É lamentável assistir,
com incômoda sensação de impotência, a ressureição de um passado obscuro e
violento, requintado de maneira charlatanesca e (re)apresentado como solução
messiânica para os problemas do país. Problemas, diga-se de passagem, em grande
parte fruto da desinformação e da imaginação conspiratória. Igualmente
lamentável é constatar que as chances de sensibilização dos sujeitos que querem
os militares de volta são quase nulas. São forças cegas e surdas, como
abstrações erráticas, que marcham pelas ruas do Brasil, tão seguras de si
próprias que não se abrem sequer ao diálogo. É impossível dialogar com
abstrações (Camus). Li na net alguns comentários referentes às matérias sobre o
livro “Infância Roubada” que são representativos e parecem traduzir
perfeitamente bem o universo mental desta parcela da população brasileira.

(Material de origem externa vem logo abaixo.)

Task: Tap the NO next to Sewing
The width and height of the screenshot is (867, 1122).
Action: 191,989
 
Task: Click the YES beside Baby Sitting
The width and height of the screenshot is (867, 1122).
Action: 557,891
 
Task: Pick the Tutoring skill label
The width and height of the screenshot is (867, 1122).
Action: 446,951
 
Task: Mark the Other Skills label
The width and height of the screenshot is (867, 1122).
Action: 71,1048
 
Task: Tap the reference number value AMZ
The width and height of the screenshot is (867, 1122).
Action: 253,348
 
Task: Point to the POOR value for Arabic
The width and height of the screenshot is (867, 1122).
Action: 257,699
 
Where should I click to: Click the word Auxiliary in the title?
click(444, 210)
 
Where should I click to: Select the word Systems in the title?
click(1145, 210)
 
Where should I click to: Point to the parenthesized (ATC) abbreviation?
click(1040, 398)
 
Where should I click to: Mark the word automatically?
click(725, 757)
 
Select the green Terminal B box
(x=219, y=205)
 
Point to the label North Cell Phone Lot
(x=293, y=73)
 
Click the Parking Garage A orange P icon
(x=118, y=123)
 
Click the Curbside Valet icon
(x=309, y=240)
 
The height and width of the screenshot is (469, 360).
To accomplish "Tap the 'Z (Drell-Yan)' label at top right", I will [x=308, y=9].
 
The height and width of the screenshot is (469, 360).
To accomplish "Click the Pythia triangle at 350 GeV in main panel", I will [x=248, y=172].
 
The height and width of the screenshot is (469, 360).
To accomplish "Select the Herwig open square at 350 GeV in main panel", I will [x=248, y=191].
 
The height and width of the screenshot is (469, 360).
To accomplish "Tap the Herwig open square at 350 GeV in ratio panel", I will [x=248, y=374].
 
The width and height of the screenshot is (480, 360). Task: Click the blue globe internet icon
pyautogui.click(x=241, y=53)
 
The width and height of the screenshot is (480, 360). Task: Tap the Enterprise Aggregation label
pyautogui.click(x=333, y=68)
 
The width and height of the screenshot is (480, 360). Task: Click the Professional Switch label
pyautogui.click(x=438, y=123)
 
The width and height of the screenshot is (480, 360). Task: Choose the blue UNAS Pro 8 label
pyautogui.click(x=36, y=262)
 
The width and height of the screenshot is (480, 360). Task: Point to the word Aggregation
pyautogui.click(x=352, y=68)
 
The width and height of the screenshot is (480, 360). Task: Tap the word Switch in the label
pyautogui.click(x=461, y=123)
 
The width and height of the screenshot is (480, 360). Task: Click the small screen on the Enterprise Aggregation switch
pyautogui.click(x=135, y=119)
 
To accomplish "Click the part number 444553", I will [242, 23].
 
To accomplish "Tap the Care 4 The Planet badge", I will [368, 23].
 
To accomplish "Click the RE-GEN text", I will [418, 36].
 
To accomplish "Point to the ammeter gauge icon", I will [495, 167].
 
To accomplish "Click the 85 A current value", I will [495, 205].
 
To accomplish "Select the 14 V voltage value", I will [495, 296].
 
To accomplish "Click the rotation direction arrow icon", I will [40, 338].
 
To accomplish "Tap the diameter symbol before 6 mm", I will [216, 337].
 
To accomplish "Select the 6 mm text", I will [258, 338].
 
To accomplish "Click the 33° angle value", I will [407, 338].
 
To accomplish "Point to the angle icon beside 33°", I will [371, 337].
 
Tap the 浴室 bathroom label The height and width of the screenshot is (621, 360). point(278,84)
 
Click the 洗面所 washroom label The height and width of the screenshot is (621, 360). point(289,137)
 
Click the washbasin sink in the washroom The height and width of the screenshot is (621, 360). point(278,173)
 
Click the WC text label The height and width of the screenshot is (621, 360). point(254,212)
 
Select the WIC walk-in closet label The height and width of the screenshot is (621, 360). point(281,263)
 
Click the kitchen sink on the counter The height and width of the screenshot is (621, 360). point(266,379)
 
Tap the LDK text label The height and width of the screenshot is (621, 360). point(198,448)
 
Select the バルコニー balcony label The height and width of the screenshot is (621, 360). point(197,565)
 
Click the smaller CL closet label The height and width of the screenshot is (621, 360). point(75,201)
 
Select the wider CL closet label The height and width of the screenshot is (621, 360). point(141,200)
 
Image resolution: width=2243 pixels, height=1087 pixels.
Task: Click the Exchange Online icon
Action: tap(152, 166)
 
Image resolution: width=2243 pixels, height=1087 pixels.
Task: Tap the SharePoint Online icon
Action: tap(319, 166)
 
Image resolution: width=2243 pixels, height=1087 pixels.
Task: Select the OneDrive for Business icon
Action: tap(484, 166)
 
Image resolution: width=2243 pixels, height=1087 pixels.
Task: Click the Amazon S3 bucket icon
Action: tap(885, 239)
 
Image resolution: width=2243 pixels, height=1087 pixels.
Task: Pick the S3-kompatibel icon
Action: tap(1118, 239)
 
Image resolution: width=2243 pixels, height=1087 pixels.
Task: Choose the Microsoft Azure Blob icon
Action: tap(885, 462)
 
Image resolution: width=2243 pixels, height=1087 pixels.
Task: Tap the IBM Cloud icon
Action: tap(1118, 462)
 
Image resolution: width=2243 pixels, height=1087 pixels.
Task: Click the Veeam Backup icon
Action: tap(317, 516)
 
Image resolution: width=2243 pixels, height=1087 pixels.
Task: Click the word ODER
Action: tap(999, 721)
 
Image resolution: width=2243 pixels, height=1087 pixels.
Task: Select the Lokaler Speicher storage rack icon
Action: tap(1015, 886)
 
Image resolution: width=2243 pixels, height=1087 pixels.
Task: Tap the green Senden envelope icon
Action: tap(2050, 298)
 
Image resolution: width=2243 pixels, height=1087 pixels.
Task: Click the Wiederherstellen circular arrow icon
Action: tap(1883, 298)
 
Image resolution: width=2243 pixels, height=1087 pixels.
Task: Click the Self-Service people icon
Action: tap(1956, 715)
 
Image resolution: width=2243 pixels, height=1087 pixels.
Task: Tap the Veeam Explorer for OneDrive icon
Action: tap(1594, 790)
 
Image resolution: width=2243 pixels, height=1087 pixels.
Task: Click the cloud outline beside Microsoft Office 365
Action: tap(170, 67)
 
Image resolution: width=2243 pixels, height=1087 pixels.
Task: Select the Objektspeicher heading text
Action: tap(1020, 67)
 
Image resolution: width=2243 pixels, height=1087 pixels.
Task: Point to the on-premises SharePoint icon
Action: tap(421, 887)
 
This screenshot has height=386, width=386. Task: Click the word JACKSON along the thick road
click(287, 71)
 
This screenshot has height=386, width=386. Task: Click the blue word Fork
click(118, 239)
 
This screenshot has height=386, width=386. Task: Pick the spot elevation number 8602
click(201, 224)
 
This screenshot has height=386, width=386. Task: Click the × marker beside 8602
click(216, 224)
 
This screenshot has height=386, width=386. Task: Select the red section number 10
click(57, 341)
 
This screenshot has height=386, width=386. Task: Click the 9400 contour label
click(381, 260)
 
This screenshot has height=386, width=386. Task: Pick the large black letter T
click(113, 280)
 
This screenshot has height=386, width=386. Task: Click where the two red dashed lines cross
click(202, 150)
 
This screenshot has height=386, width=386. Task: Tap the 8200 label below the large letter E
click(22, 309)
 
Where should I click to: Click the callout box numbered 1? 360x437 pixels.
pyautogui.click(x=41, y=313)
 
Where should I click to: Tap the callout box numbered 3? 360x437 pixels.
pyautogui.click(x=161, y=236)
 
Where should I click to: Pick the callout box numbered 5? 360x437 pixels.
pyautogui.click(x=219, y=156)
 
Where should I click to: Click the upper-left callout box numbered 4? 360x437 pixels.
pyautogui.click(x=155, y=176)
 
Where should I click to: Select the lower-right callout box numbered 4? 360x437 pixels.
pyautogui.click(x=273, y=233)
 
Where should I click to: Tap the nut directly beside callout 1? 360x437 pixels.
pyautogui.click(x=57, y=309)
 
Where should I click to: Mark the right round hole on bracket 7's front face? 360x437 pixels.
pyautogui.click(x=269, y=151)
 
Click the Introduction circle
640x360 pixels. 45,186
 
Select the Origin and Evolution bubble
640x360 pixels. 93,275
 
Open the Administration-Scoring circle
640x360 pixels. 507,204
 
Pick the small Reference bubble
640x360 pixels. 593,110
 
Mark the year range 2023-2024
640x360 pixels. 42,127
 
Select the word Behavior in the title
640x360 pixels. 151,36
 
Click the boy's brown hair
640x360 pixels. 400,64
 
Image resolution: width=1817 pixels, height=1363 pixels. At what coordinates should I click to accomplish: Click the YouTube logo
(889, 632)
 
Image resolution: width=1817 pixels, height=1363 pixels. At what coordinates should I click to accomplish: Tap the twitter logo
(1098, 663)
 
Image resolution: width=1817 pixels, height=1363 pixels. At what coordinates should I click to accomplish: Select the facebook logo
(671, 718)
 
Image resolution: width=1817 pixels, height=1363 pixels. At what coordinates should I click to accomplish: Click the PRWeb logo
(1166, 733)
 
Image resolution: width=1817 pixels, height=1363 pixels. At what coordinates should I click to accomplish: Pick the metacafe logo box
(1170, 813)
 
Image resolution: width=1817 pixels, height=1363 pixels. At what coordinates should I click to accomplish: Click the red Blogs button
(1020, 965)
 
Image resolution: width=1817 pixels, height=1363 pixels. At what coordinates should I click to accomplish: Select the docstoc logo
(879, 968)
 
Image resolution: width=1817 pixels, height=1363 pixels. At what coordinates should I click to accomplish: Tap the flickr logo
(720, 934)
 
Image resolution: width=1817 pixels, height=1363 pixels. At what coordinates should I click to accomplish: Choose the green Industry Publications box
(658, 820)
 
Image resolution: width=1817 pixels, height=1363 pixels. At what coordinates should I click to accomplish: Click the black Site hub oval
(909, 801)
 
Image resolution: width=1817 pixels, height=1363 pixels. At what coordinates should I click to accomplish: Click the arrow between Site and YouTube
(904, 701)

Alguns afirmam que tudo não passa de invenção da esquerda, e que a Comissão da
Verdade é revanchista e só investiga os militares. Outros dizem ter pena das
crianças que vivem nas ditaduras Cubana e Venezuelana, das quais o governo do
PT é cúmplice. Outros insinuam que estão
usando as crianças para atacar os militares e defender o governo Dilma. Os mais
exaltados dizem que os depoentes estão mentindo e pousando de vítimas para
conseguir uma aposentadoria do governo. Para a maioria é tudo mentira. De um
jeito ou de outro, os comentários tentam desqualificar e invalidar os
testemunhos e os trabalhos da Comissão da Verdade, vista por eles como um antro
de comunistas. Os argumentos são simplórios, as comparações são débeis, mas
eles estão aí, opinando, e expondo, em português sofrível, suas certezas
inabaláveis! Mas não é este o principal problema. Devemos estar atentos para o
uso político que certos grupos bastante articulados fazem destas manifestações fanáticas,
como se fez em 64, para avançar com teses antidemocráticas e justificar manobras
políticas oportunistas.
Mas o que mais preocupa,
como lamentou Albert Camus em 1946, é “a boa vontade de toda a gente. Todos
pensam que a verdade que possuem é a que convém à felicidade dos homens”. A
conjunção das boas vontades levou, no tempo de Camus, ao terror da segunda
guerra. A boa vontade dos militares e dos cidadãos de bem, que se diziam
defensores da família, da moral e dos bons costumes, e que queriam ver o Brasil
livre da ameaça comunista, a qualquer preço, arrastou o nosso país para uma
ditadura covarde que não poupou nem as crianças. Mas todos eram movidos pela boa
vontade. Todos queriam um Brasil melhor.
Para onde a soma das
boas vontades que explode hoje em verde e amarelo pelas ruas, com apelos
sinceros pelo retorno dos militares, vai nos conduzir? Escutem as crianças de
ontem. Elas carregam os segredos do futuro.